## Friday, July 22, 2011

### On the Importance of Going Global

Since being proposed by Sir Ronald Fisher in a series of papers during the period 1912 to 1934 (Aldrich, 1977), Maximum Likelihood Estimation (MLE) has been one of the "workhorses" of statistical inference, and so it plays a central role in econometrics. It's not the only game in town, of course, especially if you're of the Bayesian persuasion, but even then the likelihood function (in the guise of the joint data density) is a key ingredient in the overall recipe.

MLE provides one of the core "unifying themes" in econometric theory and practice. Many of the particular estimators that we use are just applications of MLE; and many of the tests we use are simply special cases of the core tests that go with MLE - the likelihood ratio; score (Lagrange multiplier), and Wald tests.

The statistical properties that make MLE (and the associated tests) appealing are mostly "asymptotic" in nature. That is, they hold if the sample size becomes infinitely large. There are no guarantees, in general, that MLEs will have "good" properties if the sample size is small. It will depend on the problem in question. So, for example, in some cases MLEs are unbiased, but in others they are not.
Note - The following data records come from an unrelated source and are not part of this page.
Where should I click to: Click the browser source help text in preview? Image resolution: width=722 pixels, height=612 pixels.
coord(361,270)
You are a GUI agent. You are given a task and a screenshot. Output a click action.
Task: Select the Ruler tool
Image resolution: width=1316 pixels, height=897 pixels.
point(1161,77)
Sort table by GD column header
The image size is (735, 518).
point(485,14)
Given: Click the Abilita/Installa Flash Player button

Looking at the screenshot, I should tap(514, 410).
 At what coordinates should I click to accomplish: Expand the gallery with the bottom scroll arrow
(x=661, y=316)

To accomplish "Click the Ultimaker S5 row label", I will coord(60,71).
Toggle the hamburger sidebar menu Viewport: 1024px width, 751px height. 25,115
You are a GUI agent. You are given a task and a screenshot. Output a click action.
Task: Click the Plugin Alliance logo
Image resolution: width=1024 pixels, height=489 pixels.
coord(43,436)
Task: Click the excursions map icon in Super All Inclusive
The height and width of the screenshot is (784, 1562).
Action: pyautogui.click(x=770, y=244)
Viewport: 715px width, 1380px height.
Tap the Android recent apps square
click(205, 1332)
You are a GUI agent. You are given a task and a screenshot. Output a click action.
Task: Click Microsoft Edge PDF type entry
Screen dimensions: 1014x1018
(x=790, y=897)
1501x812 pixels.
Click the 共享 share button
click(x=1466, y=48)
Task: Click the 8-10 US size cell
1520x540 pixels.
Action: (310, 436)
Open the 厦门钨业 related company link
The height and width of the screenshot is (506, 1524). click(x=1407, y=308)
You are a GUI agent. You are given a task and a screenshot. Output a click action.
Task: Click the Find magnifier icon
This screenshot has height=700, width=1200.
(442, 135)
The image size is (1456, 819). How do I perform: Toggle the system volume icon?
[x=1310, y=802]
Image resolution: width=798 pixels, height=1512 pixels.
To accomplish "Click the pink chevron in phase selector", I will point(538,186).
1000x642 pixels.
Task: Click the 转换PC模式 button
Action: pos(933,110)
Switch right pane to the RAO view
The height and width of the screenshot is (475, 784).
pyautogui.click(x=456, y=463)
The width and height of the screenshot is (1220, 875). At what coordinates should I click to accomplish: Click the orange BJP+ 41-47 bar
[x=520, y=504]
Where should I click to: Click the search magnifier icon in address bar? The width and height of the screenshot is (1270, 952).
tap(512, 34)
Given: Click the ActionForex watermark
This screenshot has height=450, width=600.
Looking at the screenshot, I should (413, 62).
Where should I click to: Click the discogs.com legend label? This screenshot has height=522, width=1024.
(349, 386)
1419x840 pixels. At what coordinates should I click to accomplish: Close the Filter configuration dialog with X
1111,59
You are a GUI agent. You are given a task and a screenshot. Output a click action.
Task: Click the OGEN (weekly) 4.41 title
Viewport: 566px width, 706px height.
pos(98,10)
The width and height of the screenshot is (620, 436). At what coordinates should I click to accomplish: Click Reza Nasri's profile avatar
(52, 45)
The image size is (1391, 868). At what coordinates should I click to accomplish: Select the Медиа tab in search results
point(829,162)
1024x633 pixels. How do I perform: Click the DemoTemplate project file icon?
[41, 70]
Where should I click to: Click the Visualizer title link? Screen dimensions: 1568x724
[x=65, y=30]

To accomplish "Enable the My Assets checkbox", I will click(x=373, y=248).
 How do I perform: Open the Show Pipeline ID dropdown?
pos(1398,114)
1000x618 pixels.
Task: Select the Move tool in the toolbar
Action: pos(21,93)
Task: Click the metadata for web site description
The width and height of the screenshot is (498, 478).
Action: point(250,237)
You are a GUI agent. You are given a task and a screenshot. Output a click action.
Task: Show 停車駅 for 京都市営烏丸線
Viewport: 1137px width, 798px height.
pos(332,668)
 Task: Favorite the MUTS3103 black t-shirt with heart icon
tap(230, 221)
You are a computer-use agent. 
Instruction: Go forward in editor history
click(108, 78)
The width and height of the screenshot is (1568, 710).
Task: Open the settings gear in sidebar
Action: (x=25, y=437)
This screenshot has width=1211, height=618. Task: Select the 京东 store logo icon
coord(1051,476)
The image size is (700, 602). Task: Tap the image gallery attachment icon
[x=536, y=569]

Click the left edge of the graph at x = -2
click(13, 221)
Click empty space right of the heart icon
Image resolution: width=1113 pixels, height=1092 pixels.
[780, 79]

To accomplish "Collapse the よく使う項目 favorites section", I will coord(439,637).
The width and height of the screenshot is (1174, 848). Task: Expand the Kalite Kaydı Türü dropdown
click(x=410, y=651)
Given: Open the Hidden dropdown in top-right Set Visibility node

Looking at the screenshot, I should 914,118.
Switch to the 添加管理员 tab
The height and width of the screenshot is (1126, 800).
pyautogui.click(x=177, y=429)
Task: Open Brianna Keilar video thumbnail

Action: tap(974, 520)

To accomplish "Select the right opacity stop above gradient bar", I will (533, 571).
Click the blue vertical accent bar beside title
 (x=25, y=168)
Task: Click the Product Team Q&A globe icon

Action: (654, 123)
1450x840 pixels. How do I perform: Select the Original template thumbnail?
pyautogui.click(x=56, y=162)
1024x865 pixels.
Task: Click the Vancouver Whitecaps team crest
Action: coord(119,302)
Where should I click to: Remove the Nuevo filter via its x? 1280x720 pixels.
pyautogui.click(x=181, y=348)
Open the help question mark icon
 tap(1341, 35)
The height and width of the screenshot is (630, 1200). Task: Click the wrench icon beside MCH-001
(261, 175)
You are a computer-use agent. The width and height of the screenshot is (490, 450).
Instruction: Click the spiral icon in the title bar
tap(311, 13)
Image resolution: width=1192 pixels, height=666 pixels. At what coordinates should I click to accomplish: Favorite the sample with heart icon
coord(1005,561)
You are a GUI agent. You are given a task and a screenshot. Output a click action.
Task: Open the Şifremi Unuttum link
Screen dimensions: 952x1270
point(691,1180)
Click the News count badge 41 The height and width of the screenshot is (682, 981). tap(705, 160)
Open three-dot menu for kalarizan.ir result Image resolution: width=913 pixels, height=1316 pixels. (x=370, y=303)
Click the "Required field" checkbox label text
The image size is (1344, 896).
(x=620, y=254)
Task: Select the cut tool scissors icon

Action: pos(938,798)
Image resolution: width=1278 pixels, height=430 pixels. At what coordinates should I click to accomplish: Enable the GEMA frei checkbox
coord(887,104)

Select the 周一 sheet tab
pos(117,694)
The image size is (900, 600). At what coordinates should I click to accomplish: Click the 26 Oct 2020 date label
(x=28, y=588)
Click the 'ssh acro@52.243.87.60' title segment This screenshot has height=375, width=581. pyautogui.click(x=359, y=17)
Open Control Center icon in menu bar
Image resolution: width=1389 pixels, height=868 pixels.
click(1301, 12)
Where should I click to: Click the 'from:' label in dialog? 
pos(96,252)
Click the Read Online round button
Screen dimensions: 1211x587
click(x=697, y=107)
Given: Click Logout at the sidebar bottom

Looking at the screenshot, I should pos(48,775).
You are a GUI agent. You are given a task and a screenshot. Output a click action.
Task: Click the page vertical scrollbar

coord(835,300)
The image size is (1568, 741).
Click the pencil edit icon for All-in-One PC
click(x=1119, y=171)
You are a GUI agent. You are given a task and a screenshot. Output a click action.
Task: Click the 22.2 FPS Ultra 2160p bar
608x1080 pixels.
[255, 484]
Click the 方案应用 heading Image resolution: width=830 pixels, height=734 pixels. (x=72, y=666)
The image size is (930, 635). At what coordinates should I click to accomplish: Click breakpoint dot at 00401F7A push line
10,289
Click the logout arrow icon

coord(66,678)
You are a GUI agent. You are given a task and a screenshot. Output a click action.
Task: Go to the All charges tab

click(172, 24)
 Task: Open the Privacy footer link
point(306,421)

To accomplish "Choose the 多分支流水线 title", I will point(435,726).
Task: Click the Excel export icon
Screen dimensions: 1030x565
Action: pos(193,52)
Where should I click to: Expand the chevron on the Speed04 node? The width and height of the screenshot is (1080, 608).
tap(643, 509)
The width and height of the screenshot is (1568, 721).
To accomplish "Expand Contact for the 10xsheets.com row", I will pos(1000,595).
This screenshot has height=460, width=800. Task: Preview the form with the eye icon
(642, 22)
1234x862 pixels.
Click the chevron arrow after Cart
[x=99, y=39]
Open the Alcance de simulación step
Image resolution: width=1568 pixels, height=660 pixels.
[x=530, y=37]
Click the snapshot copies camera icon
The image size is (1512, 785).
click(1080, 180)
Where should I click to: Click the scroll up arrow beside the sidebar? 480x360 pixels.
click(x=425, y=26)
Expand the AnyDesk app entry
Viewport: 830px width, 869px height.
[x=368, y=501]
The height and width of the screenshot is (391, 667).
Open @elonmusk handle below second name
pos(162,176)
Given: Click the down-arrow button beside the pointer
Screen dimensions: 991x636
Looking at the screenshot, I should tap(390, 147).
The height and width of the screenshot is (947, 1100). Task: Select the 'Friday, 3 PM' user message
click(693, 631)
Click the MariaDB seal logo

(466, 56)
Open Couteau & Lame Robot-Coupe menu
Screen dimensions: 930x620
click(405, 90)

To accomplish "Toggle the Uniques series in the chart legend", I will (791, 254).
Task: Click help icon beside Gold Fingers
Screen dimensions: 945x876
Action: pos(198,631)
More specifically, you'll be aware that (in general) MLEs have the following desirable large-sample properties - they are:
• (At least) weakly consistent.
• Asymptotically efficient.
• Asymptotically normally distributed.

Just what does "in general" mean here? ..........

Well, first of all the proofs of these three core results rest on a set of conditions being satisfied. In statistics, econometrics, and life in general, you rarely get something for nothing! These conditions, in this case, are usually referred to as the "regularity conditions", and although they're generally attributed Cramér (1946), actually they date back to Dugué (1937). I discuss this briefly in an earlier post, here.

In short, the regularity conditions require the existence of the first three derivatives of the logarithm of the density function of the random data, and impose certain constraints on these derivatives. For the most part, in econometric applications, the regularity conditions are pretty innocuous. But not always!
The second thing that we have to watch out for is the fact that the desirable asymptotic properties of  MLEs won't hold if the estimation problem in question has any one of the following characteristics:
• The number of parameters to be estimated increases, as the sample size grows, at a rate at least as fast as the sample is growing.
• The maximum of the likelihood function occurs exactly on the boundary of the parameter space.
• There's a singularity in the likelihood surface.
These might sound like strange situations. However, there are some good examples of each of them that arise in econometrics, so they're well worth knowing about.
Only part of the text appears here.